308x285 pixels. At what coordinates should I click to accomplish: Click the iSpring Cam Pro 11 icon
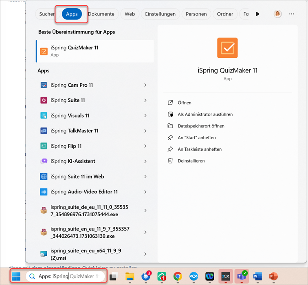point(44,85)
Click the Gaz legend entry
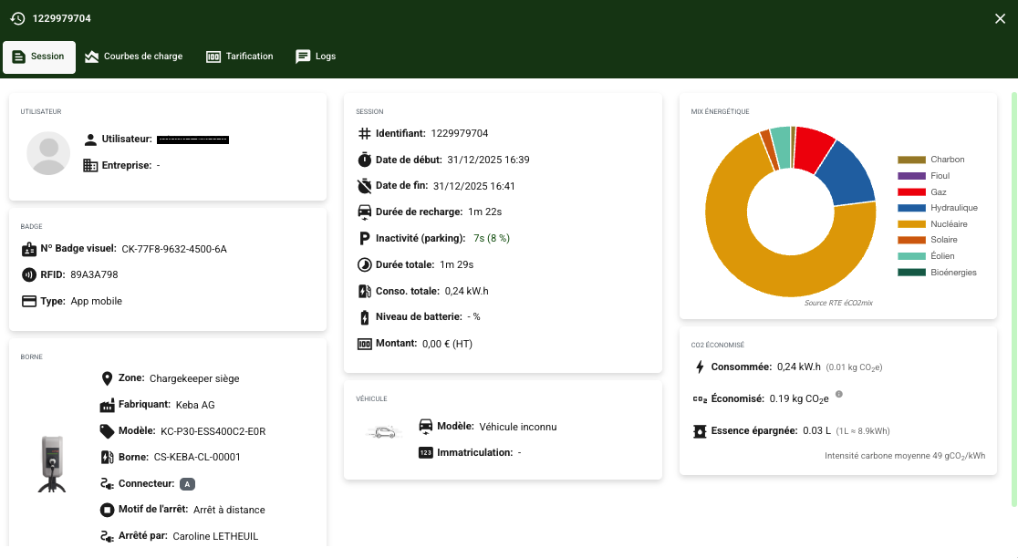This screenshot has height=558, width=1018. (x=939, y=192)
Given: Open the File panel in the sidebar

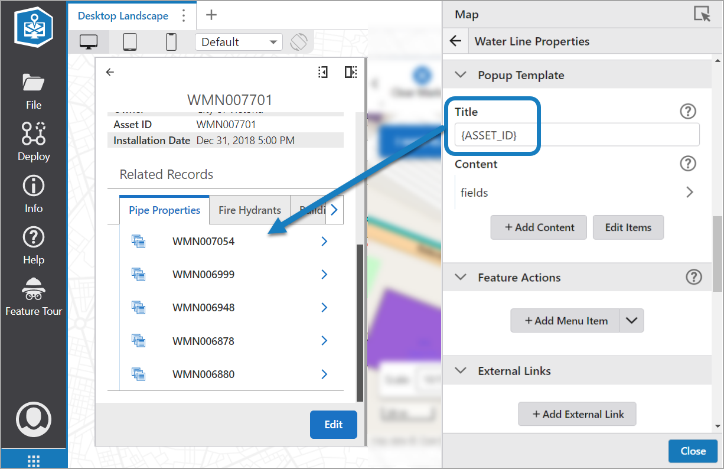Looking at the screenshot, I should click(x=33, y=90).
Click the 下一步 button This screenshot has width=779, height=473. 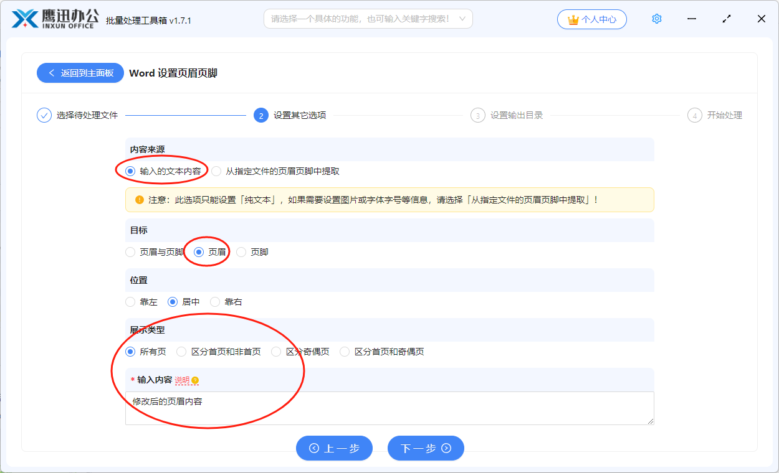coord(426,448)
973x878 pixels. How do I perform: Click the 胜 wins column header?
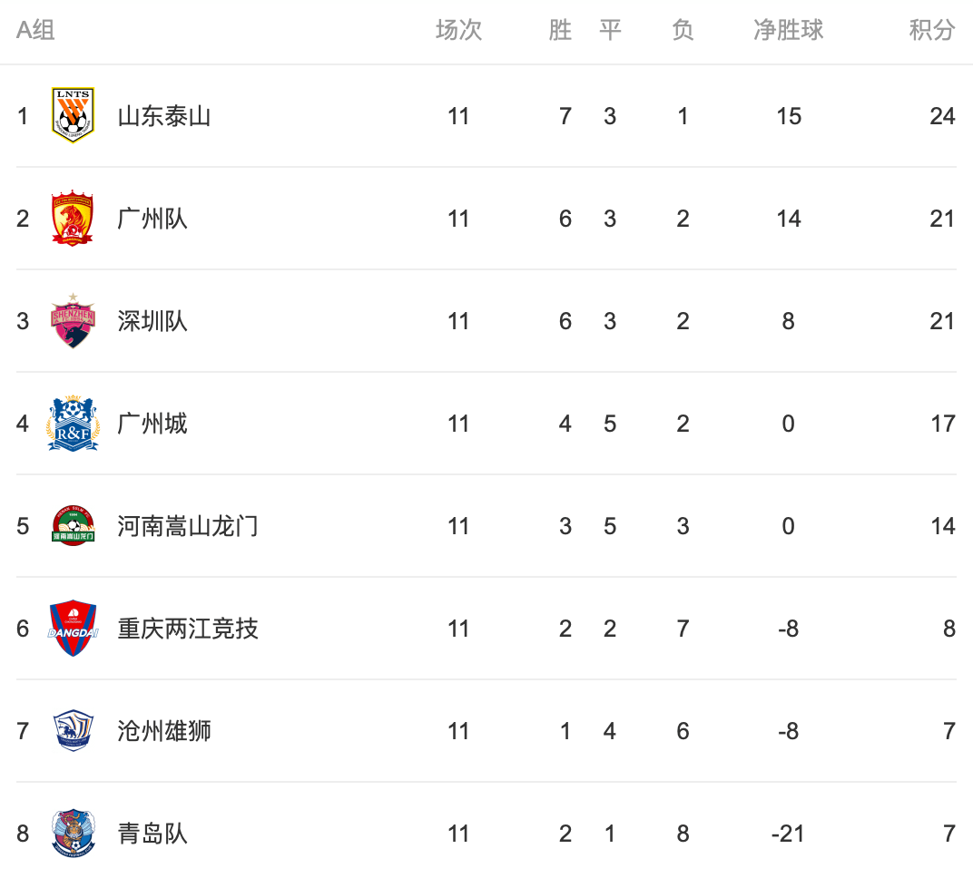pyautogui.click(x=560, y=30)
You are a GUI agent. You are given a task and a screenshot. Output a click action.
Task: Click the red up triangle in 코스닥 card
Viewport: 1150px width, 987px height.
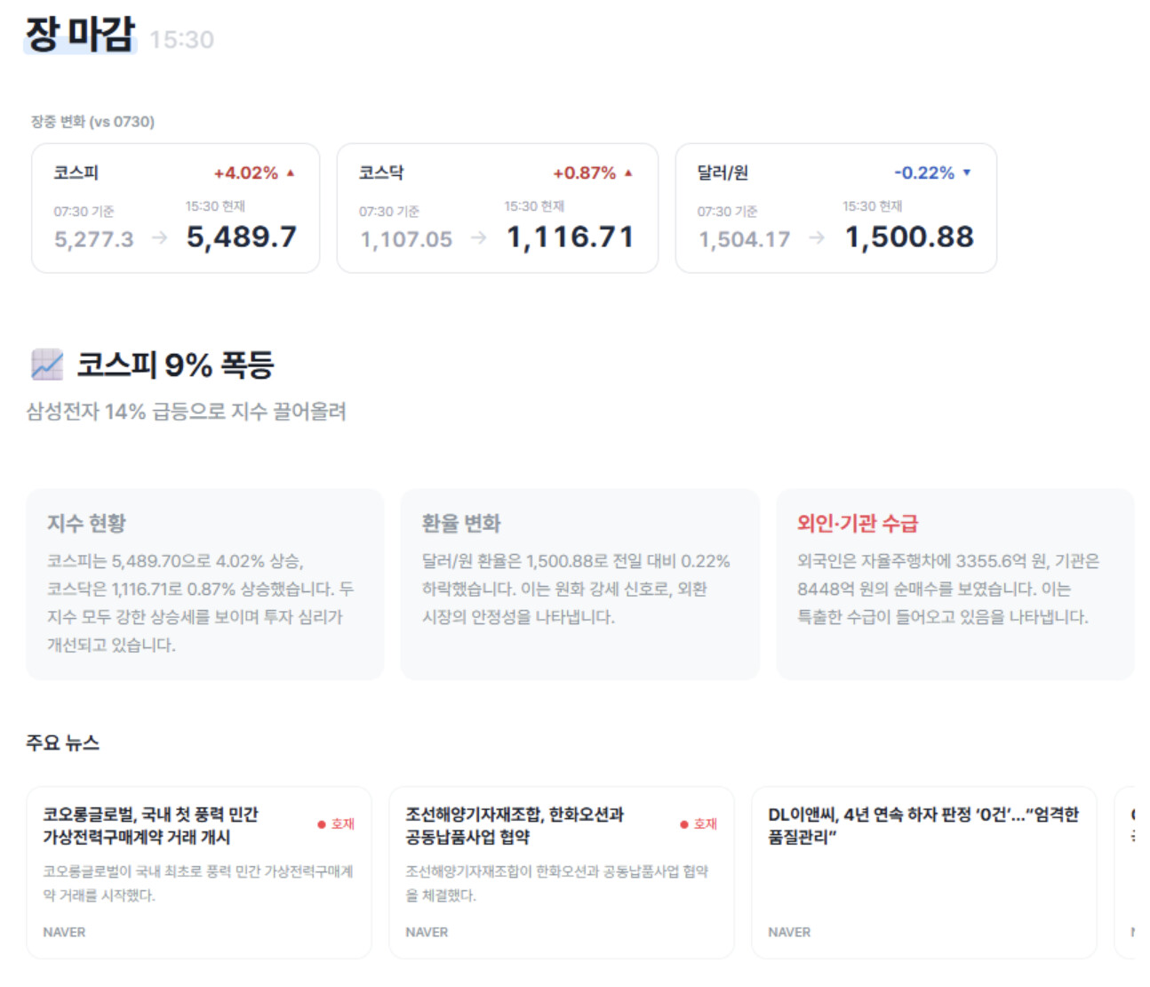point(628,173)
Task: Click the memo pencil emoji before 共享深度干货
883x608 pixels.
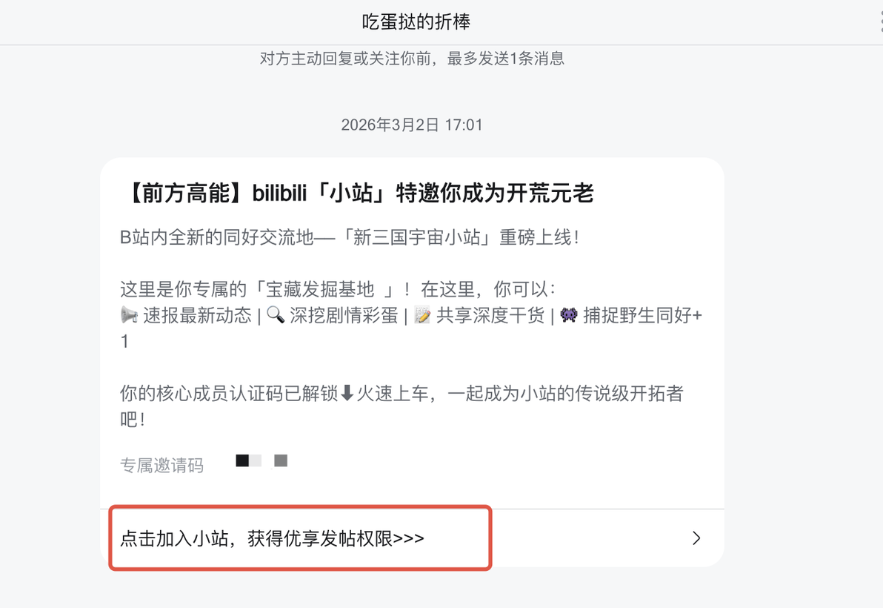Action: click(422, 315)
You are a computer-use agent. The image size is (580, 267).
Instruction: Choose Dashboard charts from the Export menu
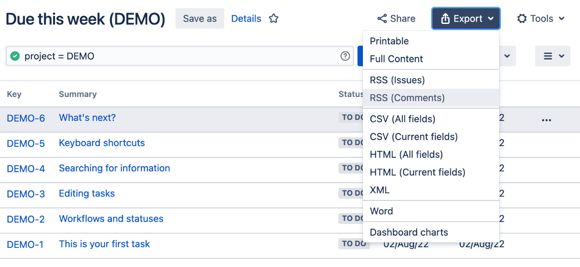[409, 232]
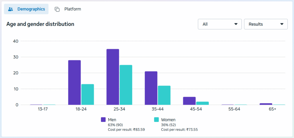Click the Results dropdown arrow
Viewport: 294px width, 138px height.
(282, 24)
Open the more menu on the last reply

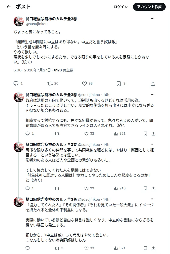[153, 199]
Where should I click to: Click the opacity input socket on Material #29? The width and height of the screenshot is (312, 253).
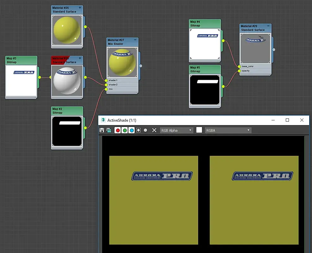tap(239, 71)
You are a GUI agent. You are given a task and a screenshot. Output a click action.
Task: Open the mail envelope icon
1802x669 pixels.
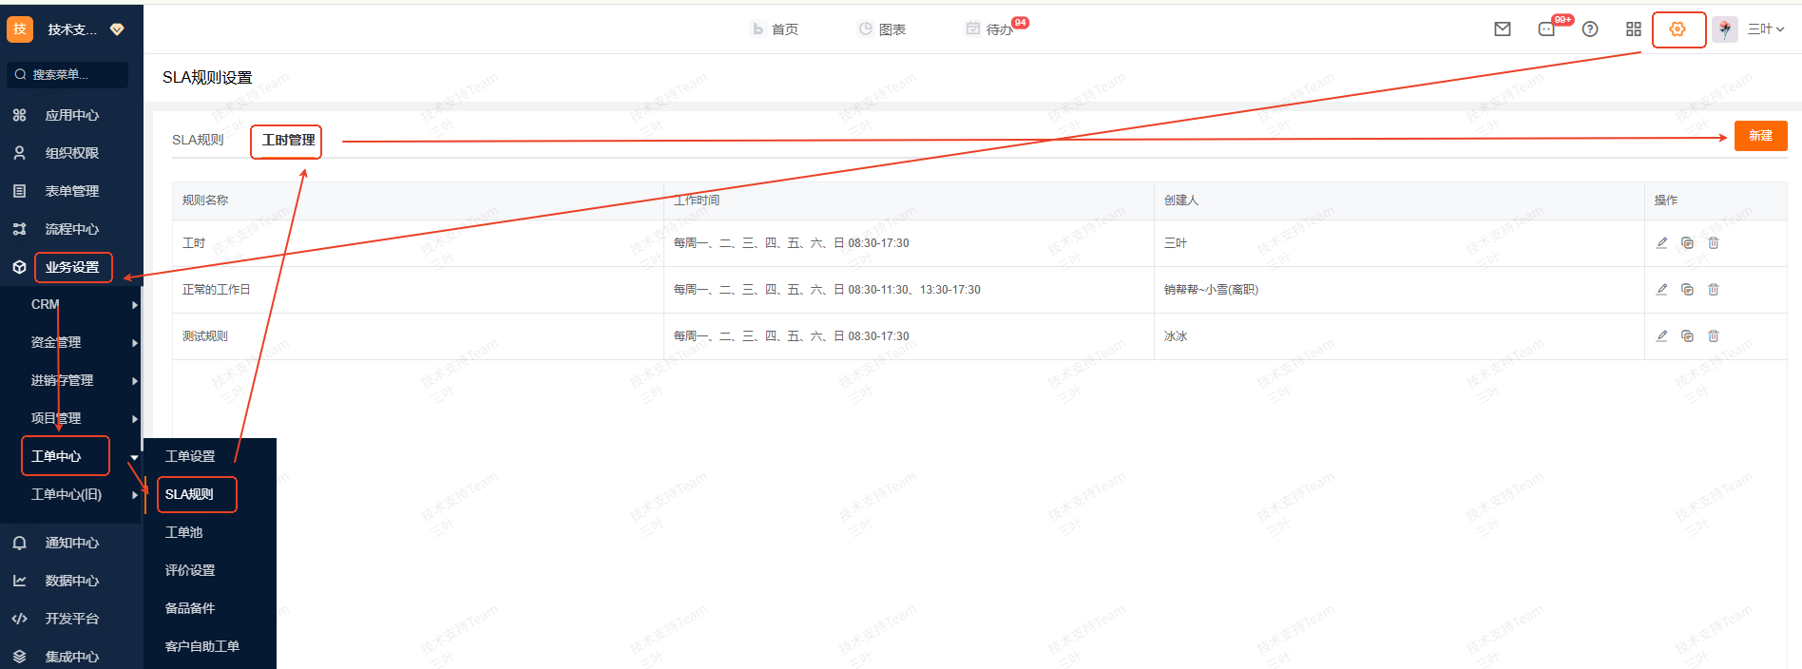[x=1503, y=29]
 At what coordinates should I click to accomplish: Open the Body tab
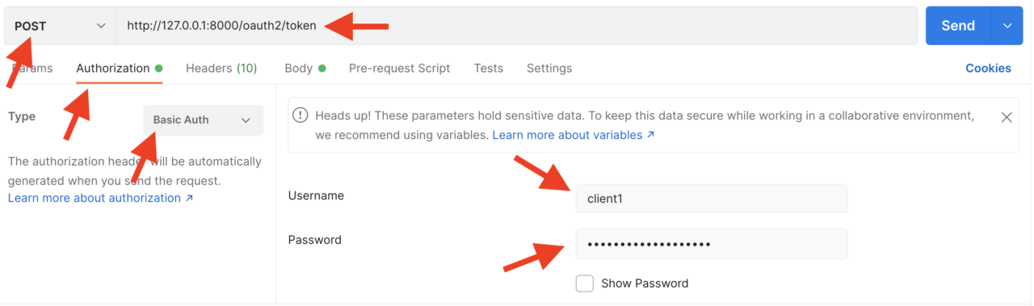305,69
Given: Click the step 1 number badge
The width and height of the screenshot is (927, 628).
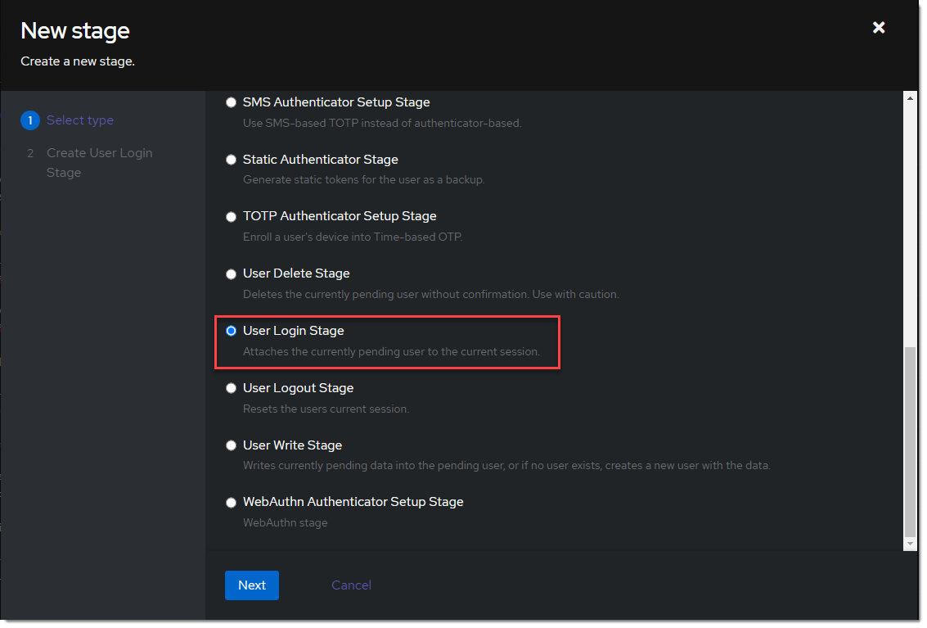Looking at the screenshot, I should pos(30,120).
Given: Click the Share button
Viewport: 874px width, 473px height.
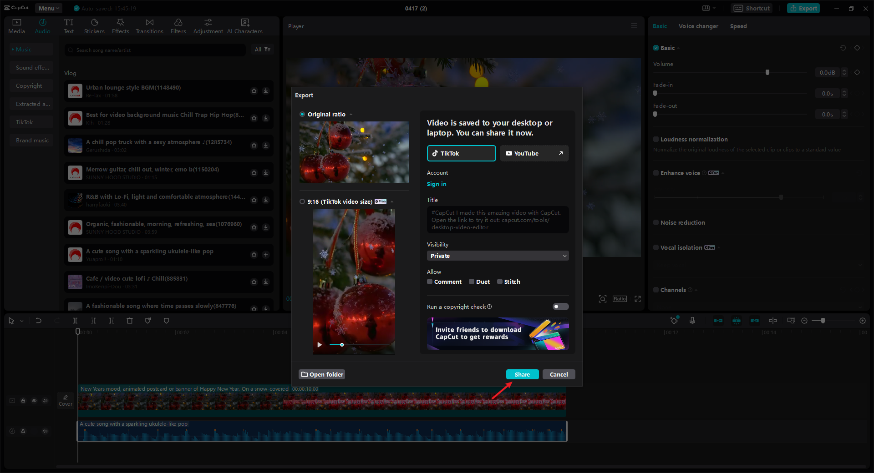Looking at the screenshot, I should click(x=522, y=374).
-=-=-=-=-
### GOAL OF THE EXERCISE
Extract the run of lines from the line holding "Viewport: 1150px width, 987px height." through the final line of the material above, exactly and inclusively. Leave the pictures behind.

### FINAL ANSWER
Viewport: 1150px width, 987px height.
point(628,173)
Task: Click the memo pencil emoji before 共享深度干货
883x608 pixels.
Action: click(422, 315)
You are a computer-use agent. The image size is (580, 267).
Instruction: Choose Dashboard charts from the Export menu
[409, 232]
Click the Results dropdown arrow
Viewport: 294px width, 138px height.
(282, 24)
Open the more menu on the last reply

[153, 199]
Where should I click to: Click the opacity input socket on Material #29? The width and height of the screenshot is (312, 253).
tap(239, 71)
You are a GUI agent. You are given a task and a screenshot. Output a click action.
Task: Open the mail envelope icon
1802x669 pixels.
[x=1503, y=29]
 At what coordinates should I click to accomplish: Open the Body tab
305,69
Given: Click the step 1 number badge
The width and height of the screenshot is (927, 628).
Looking at the screenshot, I should pos(30,120).
Given: Click the Share button
Viewport: 874px width, 473px height.
Looking at the screenshot, I should click(x=522, y=374).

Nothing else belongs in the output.